The public-cloud providers all offer secrets-management services (such as AWS Secrets Manager) that integrate with their hosted Kubernetes services (such as EKS). Or you can opt for a third-party solution, such as Conjur or Vault, that integrates relatively easily with any Kubernetes distribution.
2. Define Access Controls Using IAM
If you run Kubernetes using a managed-cloud service, you can take advantage of the Identity and Access Management (IAM) tooling of your cloud to define policies that control which external cloud resources your Kubernetes workloads can access.
Using cloud IAM for this purpose is beneficial for two reasons—both involving reduced complexity. First, it is easier to write and manage centralized IAM policies than it is to individually configure different access controls for each Kubernetes workload. Second, centrally defining IAM policies minimizes the risk of access-control oversights that malicious actors could exploit to steal sensitive data.
3. Keep Configuration Data Inside Kubernetes Deployments
Kubernetes workloads are defined using deployment files; these files tell Kubernetes how to deploy each container (or set of containers) that you want to run in order to deploy an application. Most variables that impact application behavior—such as how many resources the application should have and which networking settings it needs—can be defined within the deployment file.
You could also choose to define these variables in other places, such as within the container images you build for your application. However, centralizing configuration data within Kubernetes deployments is a smarter choice because it allows you to keep your configurations consistent. In turn, you get predictable application performance and a lower risk that configuration errors or oversights will lead to undesirable application behavior.
4. Configure Integrated Logging
A single Kubernetes cluster could host dozens of applications—using hundreds or thousands of individual containers. Attempting to collect logs from each container individually is a nightmare. Log files disappear permanently when containers shut down, which means that you need to collect logs in real time in order to avoid the risk of losing log data. In addition, the more log data you move around manually, the higher the risk that logs containing sensitive information—such as access keys—will fall into malicious hands.

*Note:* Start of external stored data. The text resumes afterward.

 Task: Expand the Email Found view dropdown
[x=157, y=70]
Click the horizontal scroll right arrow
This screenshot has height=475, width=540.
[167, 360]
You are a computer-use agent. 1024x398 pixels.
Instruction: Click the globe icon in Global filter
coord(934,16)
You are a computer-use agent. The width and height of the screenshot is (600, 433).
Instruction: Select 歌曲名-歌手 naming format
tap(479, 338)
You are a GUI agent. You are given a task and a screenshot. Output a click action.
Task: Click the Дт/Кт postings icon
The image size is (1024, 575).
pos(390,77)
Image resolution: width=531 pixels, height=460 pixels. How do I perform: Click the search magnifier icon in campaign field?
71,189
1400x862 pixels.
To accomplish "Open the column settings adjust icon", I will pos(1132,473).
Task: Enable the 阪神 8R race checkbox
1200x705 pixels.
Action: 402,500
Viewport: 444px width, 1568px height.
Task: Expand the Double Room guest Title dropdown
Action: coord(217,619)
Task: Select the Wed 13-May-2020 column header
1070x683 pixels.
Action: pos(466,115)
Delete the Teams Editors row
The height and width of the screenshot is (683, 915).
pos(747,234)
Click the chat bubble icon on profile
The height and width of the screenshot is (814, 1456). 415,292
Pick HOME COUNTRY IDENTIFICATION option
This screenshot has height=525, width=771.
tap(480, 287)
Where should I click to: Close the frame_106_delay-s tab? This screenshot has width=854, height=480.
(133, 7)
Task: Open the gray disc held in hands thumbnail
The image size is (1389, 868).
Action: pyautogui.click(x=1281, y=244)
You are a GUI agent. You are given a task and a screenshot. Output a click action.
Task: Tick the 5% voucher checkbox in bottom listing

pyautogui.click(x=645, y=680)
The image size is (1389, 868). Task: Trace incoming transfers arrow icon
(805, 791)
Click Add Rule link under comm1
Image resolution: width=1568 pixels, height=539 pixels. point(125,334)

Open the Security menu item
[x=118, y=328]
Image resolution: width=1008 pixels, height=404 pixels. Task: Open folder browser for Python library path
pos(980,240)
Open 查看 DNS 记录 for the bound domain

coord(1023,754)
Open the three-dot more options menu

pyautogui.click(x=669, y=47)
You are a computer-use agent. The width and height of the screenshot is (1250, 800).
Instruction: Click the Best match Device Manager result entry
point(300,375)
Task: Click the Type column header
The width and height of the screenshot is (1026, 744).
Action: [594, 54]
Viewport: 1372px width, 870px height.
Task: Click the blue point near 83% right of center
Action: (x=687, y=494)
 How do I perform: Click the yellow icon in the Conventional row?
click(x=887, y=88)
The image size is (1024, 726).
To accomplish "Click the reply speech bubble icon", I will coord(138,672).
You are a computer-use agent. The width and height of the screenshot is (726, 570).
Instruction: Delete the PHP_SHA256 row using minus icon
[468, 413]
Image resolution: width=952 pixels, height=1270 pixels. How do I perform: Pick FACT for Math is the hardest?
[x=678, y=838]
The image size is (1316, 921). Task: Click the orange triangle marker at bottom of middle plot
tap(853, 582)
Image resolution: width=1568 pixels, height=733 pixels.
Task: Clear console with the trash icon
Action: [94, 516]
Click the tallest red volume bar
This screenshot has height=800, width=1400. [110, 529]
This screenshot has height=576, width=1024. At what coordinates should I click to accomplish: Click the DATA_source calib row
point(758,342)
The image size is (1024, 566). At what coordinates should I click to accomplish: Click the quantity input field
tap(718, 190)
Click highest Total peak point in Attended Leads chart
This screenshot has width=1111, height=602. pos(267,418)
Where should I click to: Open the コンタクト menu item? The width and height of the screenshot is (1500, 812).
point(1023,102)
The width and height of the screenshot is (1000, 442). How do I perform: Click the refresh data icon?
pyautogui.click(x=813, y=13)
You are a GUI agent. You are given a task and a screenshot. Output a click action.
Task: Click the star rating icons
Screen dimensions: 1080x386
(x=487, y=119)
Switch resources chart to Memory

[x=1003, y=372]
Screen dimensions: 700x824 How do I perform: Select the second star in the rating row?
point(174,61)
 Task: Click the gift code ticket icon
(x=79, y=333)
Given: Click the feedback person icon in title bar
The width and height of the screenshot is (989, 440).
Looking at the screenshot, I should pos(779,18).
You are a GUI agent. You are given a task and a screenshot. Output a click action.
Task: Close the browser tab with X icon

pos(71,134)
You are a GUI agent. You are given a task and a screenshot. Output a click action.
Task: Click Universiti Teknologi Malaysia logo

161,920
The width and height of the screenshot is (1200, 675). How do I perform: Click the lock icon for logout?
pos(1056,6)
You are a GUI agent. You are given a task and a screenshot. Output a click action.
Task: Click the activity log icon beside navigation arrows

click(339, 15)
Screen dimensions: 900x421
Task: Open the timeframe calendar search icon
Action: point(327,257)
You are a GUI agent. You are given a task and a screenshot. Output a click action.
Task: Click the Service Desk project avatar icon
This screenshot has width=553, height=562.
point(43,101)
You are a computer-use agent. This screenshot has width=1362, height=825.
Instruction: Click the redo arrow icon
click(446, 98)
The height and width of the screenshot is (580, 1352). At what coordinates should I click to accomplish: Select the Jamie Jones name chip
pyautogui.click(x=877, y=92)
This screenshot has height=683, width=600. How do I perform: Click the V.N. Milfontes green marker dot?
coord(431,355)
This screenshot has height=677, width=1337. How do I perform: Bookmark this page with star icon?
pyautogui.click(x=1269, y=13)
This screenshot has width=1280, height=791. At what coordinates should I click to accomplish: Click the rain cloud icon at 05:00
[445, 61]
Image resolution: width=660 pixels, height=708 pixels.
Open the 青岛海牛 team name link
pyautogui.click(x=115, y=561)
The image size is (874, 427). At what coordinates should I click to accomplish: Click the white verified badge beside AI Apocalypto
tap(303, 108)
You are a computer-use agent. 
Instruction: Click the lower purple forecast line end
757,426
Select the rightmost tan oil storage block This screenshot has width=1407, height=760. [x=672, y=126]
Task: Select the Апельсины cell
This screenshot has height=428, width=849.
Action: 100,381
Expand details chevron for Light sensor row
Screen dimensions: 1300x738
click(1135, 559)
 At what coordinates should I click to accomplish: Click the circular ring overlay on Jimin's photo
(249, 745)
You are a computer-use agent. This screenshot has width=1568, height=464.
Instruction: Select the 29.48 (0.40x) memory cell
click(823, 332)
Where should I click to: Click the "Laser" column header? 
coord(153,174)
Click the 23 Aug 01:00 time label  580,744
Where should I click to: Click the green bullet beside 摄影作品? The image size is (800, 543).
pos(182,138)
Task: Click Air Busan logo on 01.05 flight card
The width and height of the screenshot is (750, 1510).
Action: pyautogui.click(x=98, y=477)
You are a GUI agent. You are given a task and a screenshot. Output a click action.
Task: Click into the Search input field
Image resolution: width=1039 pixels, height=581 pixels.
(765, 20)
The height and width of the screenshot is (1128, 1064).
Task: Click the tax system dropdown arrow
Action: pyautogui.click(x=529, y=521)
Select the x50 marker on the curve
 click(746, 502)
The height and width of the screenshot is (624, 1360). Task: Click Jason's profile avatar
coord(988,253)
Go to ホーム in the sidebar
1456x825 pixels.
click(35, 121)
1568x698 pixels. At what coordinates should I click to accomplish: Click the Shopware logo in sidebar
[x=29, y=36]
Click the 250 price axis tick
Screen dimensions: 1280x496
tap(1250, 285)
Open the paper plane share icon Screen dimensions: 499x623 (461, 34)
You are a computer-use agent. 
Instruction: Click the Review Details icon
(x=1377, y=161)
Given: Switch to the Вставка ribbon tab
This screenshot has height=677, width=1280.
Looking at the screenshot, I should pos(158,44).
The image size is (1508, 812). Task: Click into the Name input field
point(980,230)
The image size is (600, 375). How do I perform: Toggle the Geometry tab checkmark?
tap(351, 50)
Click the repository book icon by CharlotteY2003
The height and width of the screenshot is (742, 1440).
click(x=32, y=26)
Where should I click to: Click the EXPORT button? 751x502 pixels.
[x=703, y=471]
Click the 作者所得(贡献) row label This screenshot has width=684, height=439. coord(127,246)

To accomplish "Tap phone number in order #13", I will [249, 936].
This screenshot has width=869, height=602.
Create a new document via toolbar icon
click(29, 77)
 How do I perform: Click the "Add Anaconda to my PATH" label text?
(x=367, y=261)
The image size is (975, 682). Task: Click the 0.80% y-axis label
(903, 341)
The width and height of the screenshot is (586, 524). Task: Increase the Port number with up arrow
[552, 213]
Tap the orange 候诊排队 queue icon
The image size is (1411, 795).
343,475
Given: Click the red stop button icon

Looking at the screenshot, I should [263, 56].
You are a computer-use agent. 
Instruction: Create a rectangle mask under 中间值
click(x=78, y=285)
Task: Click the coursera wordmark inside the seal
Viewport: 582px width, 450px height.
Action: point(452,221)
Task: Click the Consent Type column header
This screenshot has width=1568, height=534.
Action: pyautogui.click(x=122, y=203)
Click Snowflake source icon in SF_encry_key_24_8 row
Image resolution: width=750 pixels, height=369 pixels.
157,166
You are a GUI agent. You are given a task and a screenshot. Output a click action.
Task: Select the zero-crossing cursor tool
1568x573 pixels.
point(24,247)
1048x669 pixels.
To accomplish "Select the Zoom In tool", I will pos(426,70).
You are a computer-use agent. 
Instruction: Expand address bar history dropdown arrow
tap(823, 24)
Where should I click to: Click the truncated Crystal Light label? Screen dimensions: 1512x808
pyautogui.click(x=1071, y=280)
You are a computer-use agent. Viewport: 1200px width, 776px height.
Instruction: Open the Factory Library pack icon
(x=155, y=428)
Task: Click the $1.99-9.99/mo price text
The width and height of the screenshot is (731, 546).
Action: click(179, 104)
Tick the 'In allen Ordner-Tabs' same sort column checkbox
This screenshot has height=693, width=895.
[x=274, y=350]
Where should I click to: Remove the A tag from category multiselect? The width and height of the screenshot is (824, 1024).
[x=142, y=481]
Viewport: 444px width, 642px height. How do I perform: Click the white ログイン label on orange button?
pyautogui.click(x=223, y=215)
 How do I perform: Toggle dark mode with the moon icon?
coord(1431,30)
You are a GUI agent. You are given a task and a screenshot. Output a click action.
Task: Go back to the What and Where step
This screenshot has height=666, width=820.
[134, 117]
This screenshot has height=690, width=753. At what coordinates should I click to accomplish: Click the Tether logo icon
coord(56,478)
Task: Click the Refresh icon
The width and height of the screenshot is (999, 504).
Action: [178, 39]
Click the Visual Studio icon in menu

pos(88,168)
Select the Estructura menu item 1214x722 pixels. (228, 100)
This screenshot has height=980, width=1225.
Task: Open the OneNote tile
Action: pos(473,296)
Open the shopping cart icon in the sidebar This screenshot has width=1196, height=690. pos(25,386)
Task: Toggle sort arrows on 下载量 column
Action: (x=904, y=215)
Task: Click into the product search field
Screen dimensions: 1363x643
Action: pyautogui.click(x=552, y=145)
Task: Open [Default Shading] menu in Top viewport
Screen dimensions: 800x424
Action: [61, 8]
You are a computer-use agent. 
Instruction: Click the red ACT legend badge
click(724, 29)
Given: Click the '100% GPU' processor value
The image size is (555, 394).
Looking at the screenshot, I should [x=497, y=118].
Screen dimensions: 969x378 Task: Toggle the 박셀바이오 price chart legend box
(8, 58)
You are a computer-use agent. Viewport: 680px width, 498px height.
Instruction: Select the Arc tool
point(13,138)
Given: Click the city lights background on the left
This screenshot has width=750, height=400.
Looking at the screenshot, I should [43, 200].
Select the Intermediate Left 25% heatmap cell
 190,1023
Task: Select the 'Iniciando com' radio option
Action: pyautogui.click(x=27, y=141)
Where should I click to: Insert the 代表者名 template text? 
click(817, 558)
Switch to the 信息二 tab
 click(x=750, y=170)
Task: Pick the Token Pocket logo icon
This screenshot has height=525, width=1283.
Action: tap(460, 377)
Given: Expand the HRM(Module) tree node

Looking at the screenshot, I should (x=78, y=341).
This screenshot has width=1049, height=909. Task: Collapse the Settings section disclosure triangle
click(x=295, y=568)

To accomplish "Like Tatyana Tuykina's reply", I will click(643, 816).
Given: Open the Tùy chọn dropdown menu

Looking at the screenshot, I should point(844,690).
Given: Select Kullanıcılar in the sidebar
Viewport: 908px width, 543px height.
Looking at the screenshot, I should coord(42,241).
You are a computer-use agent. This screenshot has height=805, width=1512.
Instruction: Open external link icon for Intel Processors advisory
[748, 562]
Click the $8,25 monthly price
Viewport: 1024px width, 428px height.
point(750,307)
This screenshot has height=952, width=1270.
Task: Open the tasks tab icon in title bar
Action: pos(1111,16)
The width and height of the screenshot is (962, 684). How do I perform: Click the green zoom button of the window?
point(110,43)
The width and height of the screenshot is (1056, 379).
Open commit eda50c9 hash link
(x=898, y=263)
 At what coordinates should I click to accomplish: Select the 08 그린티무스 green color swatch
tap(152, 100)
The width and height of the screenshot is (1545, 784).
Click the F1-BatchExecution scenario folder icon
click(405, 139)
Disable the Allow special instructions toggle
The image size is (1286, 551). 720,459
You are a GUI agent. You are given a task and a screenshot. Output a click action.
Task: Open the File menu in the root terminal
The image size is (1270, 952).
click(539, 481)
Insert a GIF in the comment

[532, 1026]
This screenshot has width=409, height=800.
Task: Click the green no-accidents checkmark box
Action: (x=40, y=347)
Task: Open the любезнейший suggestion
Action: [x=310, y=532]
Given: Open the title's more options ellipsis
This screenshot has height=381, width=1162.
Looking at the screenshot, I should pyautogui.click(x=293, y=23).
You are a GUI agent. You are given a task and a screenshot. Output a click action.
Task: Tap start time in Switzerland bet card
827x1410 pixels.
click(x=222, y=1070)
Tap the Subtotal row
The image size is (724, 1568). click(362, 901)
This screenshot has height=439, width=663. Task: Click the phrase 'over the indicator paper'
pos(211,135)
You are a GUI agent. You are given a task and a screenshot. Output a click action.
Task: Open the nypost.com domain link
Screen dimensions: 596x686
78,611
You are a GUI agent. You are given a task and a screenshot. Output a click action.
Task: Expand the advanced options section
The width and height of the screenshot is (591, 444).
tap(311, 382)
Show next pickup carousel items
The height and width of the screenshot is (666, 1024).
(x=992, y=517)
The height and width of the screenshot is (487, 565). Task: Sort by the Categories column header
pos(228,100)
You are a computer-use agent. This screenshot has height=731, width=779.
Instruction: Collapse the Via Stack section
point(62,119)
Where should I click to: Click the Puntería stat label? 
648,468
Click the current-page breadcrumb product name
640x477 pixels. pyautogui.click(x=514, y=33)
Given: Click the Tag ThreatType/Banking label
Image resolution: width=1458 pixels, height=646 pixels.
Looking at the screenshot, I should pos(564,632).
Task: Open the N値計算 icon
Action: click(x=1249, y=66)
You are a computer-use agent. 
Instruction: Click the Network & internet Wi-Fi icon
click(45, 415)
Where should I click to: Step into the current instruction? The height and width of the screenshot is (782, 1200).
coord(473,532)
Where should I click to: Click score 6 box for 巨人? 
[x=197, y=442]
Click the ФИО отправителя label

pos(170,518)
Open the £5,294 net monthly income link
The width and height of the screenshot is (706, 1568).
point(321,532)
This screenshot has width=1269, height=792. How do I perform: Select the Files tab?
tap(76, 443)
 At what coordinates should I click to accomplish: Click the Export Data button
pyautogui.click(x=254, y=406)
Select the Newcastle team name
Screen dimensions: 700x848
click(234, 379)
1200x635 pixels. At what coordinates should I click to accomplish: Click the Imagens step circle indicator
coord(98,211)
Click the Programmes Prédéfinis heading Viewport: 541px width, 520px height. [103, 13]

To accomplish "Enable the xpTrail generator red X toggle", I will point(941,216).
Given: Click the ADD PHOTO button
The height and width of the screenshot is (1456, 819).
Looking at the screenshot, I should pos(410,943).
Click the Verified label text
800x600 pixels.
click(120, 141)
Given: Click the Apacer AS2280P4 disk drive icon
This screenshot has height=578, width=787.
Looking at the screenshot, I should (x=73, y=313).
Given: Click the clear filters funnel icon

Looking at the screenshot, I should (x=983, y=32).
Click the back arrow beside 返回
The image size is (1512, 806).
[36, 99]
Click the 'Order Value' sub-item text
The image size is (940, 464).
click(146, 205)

That's why you should configure an integrated logging solution when deploying Kubernetes. You can use your cloud provider's logging service for this purpose, or you can set up an external tool. Either way, your goal should be to ensure that all log data from all containers within your cluster is automatically aggregated and made available for analysis with as little exposure to security risks as possible.
5. Define Resource Minimums—but Not Maximums
Kubernetes provides the option—although it's not a requirement—of defining resource minimums for workloads. A resource minimum is the minimum set of CPU and/or memory resources that a given workload should have available when Kubernetes deploys it.
It's a best practice to define resource minimums for every workload because doing so ensures that your workloads are never starved of resources. If sufficient resources aren't available, Kubernetes will simply not deploy the workload—which isn't ideal, but is better than having the workload deploy and fail later due to lack of sufficient resources.
As long as you're aware of deployments that don't deploy because the minimum resources aren't available, you can scale up your cluster size or resource allocations to accommodate the requirements—or, even better, you can set up autoscaling ahead of time so that your cluster automatically scales up to meet workload resource requirements.
In case you're wondering whether you should also specify resource maximums, the answer is generally no. Kubernetes does allow you to define the maximum resources that each workload is allowed to consume; these maximums can theoretically prevent one workload from gobbling up so many resources that other workloads don't have the necessary resources to run. As long as you've set healthy minimums for each workload, however, you shouldn't have to worry about this "noisy neighbor" problem. When every workload is properly provisioned at the time of deployment, the resource consumption of other workloads won't cause it to fail.
Conclusion
All of this said, every workload is unique. Kubernetes deployment best practices will vary depending on exactly what you're running.
In general, however, Kubernetes environments that take advantage from the start of secrets vaults, IAM frameworks, centralized configuration management, integrated logging tools, and minimum resource settings will be more secure and easier to manage than those in which these settings are an afterthought. You can make your life as a Kubernetes admin easier—and the workloads of your users more secure—by factoring these practices into your Kubernetes deployment strategy.